*** Opening Data provided ***
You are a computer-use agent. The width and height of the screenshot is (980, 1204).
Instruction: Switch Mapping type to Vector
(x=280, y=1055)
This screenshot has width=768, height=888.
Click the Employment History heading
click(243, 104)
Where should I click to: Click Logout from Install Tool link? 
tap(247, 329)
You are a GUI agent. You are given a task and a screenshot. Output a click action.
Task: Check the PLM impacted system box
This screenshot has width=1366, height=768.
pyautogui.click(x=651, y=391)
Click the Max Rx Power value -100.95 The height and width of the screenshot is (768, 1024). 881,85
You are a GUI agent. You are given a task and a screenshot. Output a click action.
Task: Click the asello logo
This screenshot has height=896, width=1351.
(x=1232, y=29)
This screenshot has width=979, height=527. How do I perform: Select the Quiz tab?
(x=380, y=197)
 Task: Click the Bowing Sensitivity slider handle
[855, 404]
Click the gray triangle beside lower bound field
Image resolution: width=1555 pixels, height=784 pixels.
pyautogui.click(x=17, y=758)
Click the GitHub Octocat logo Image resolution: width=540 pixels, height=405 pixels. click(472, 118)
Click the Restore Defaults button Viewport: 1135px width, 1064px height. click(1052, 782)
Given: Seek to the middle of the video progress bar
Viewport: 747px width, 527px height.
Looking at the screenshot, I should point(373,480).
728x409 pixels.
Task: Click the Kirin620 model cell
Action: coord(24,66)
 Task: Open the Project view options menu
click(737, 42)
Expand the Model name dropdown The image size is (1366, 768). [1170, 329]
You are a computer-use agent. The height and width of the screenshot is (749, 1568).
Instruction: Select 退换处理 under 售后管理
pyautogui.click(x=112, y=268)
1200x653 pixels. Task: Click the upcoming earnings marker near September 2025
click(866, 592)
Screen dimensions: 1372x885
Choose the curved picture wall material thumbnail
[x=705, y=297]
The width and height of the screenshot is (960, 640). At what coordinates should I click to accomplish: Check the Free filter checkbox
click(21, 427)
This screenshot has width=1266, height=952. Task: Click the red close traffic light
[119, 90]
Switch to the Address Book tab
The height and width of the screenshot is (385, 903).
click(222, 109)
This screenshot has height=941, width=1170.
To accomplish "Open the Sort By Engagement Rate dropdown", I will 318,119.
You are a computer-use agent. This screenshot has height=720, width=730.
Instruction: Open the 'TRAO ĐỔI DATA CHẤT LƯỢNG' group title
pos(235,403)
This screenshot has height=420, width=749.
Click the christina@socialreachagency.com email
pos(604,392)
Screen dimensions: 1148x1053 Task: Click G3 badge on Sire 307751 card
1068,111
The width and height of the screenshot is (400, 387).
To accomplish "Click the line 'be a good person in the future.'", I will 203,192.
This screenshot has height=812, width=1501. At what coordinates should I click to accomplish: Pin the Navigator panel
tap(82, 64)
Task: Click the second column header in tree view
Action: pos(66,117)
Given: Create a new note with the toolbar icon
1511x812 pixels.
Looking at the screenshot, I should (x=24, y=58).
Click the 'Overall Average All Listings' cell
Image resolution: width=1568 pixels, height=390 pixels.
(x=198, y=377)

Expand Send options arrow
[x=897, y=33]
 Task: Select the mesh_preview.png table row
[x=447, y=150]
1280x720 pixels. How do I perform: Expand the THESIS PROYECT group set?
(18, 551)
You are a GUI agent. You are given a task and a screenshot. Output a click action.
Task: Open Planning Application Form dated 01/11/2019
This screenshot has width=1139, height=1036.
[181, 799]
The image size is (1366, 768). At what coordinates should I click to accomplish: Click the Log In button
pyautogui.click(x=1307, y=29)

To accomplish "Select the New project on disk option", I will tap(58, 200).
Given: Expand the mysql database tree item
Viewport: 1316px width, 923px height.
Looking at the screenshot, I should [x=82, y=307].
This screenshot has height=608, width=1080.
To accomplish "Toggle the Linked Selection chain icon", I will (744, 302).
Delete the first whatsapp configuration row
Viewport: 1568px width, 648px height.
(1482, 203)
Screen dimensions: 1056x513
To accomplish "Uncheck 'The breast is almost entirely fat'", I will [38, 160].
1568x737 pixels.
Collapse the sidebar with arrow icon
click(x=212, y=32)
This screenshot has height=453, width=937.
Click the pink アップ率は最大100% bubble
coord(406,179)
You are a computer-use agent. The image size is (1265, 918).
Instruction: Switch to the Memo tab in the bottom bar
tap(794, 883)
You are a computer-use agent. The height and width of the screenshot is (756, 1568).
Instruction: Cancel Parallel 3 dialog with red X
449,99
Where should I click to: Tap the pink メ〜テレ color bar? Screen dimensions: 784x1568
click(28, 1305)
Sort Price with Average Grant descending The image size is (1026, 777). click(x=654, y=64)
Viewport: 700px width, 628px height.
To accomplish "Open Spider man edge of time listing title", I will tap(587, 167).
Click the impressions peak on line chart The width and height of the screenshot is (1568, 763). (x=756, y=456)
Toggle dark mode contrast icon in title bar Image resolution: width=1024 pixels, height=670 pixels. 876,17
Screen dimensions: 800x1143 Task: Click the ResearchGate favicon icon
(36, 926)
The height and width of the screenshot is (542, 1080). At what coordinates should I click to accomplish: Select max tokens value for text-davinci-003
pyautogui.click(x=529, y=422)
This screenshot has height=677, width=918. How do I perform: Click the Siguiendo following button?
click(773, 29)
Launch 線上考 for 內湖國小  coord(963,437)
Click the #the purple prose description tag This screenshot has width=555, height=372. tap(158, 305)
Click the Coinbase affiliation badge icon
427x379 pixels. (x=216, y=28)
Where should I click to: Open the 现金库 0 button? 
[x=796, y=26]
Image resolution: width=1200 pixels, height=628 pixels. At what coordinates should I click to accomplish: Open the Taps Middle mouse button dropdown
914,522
*** Closing Data provided ***
• _What is expected_:
What you return should match the listing above exactly.

• _Solution_:
You are a computer-use agent. The width and height of the screenshot is (980, 1204).
Instruction: Switch Mapping type to Vector
(x=280, y=1055)
This screenshot has width=768, height=888.
Click the Employment History heading
click(243, 104)
Where should I click to: Click Logout from Install Tool link? 
tap(247, 329)
You are a GUI agent. You are given a task and a screenshot. Output a click action.
Task: Check the PLM impacted system box
This screenshot has width=1366, height=768.
pyautogui.click(x=651, y=391)
Click the Max Rx Power value -100.95 The height and width of the screenshot is (768, 1024). 881,85
You are a GUI agent. You are given a task and a screenshot. Output a click action.
Task: Click the asello logo
This screenshot has height=896, width=1351.
(x=1232, y=29)
This screenshot has width=979, height=527. How do I perform: Select the Quiz tab?
(x=380, y=197)
 Task: Click the Bowing Sensitivity slider handle
[855, 404]
Click the gray triangle beside lower bound field
Image resolution: width=1555 pixels, height=784 pixels.
pyautogui.click(x=17, y=758)
Click the GitHub Octocat logo Image resolution: width=540 pixels, height=405 pixels. click(472, 118)
Click the Restore Defaults button Viewport: 1135px width, 1064px height. click(1052, 782)
Given: Seek to the middle of the video progress bar
Viewport: 747px width, 527px height.
Looking at the screenshot, I should point(373,480).
728x409 pixels.
Task: Click the Kirin620 model cell
Action: coord(24,66)
 Task: Open the Project view options menu
click(737, 42)
Expand the Model name dropdown The image size is (1366, 768). [1170, 329]
You are a computer-use agent. The height and width of the screenshot is (749, 1568).
Instruction: Select 退换处理 under 售后管理
pyautogui.click(x=112, y=268)
1200x653 pixels. Task: Click the upcoming earnings marker near September 2025
click(866, 592)
Screen dimensions: 1372x885
Choose the curved picture wall material thumbnail
[x=705, y=297]
The width and height of the screenshot is (960, 640). At what coordinates should I click to accomplish: Check the Free filter checkbox
click(21, 427)
This screenshot has width=1266, height=952. Task: Click the red close traffic light
[119, 90]
Switch to the Address Book tab
The height and width of the screenshot is (385, 903).
click(222, 109)
This screenshot has height=941, width=1170.
To accomplish "Open the Sort By Engagement Rate dropdown", I will 318,119.
You are a computer-use agent. This screenshot has height=720, width=730.
Instruction: Open the 'TRAO ĐỔI DATA CHẤT LƯỢNG' group title
pos(235,403)
This screenshot has height=420, width=749.
Click the christina@socialreachagency.com email
pos(604,392)
Screen dimensions: 1148x1053 Task: Click G3 badge on Sire 307751 card
1068,111
The width and height of the screenshot is (400, 387).
To accomplish "Click the line 'be a good person in the future.'", I will 203,192.
This screenshot has height=812, width=1501. At what coordinates should I click to accomplish: Pin the Navigator panel
tap(82, 64)
Task: Click the second column header in tree view
Action: pos(66,117)
Given: Create a new note with the toolbar icon
1511x812 pixels.
Looking at the screenshot, I should (x=24, y=58).
Click the 'Overall Average All Listings' cell
Image resolution: width=1568 pixels, height=390 pixels.
(x=198, y=377)

Expand Send options arrow
[x=897, y=33]
 Task: Select the mesh_preview.png table row
[x=447, y=150]
1280x720 pixels. How do I perform: Expand the THESIS PROYECT group set?
(18, 551)
You are a GUI agent. You are given a task and a screenshot. Output a click action.
Task: Open Planning Application Form dated 01/11/2019
This screenshot has width=1139, height=1036.
[181, 799]
The image size is (1366, 768). At what coordinates should I click to accomplish: Click the Log In button
pyautogui.click(x=1307, y=29)

To accomplish "Select the New project on disk option", I will tap(58, 200).
Given: Expand the mysql database tree item
Viewport: 1316px width, 923px height.
Looking at the screenshot, I should [x=82, y=307].
This screenshot has height=608, width=1080.
To accomplish "Toggle the Linked Selection chain icon", I will (744, 302).
Delete the first whatsapp configuration row
Viewport: 1568px width, 648px height.
(1482, 203)
Screen dimensions: 1056x513
To accomplish "Uncheck 'The breast is almost entirely fat'", I will [38, 160].
1568x737 pixels.
Collapse the sidebar with arrow icon
click(x=212, y=32)
This screenshot has height=453, width=937.
Click the pink アップ率は最大100% bubble
coord(406,179)
You are a computer-use agent. The image size is (1265, 918).
Instruction: Switch to the Memo tab in the bottom bar
tap(794, 883)
You are a computer-use agent. The height and width of the screenshot is (756, 1568).
Instruction: Cancel Parallel 3 dialog with red X
449,99
Where should I click to: Tap the pink メ〜テレ color bar? Screen dimensions: 784x1568
click(28, 1305)
Sort Price with Average Grant descending The image size is (1026, 777). click(x=654, y=64)
Viewport: 700px width, 628px height.
To accomplish "Open Spider man edge of time listing title", I will tap(587, 167).
Click the impressions peak on line chart The width and height of the screenshot is (1568, 763). (x=756, y=456)
Toggle dark mode contrast icon in title bar Image resolution: width=1024 pixels, height=670 pixels. 876,17
Screen dimensions: 800x1143 Task: Click the ResearchGate favicon icon
(36, 926)
The height and width of the screenshot is (542, 1080). At what coordinates should I click to accomplish: Select max tokens value for text-davinci-003
pyautogui.click(x=529, y=422)
This screenshot has height=677, width=918. How do I perform: Click the Siguiendo following button?
click(773, 29)
Launch 線上考 for 內湖國小  coord(963,437)
Click the #the purple prose description tag This screenshot has width=555, height=372. tap(158, 305)
Click the Coinbase affiliation badge icon
427x379 pixels. (x=216, y=28)
Where should I click to: Open the 现金库 0 button? 
[x=796, y=26]
Image resolution: width=1200 pixels, height=628 pixels. At what coordinates should I click to accomplish: Open the Taps Middle mouse button dropdown
914,522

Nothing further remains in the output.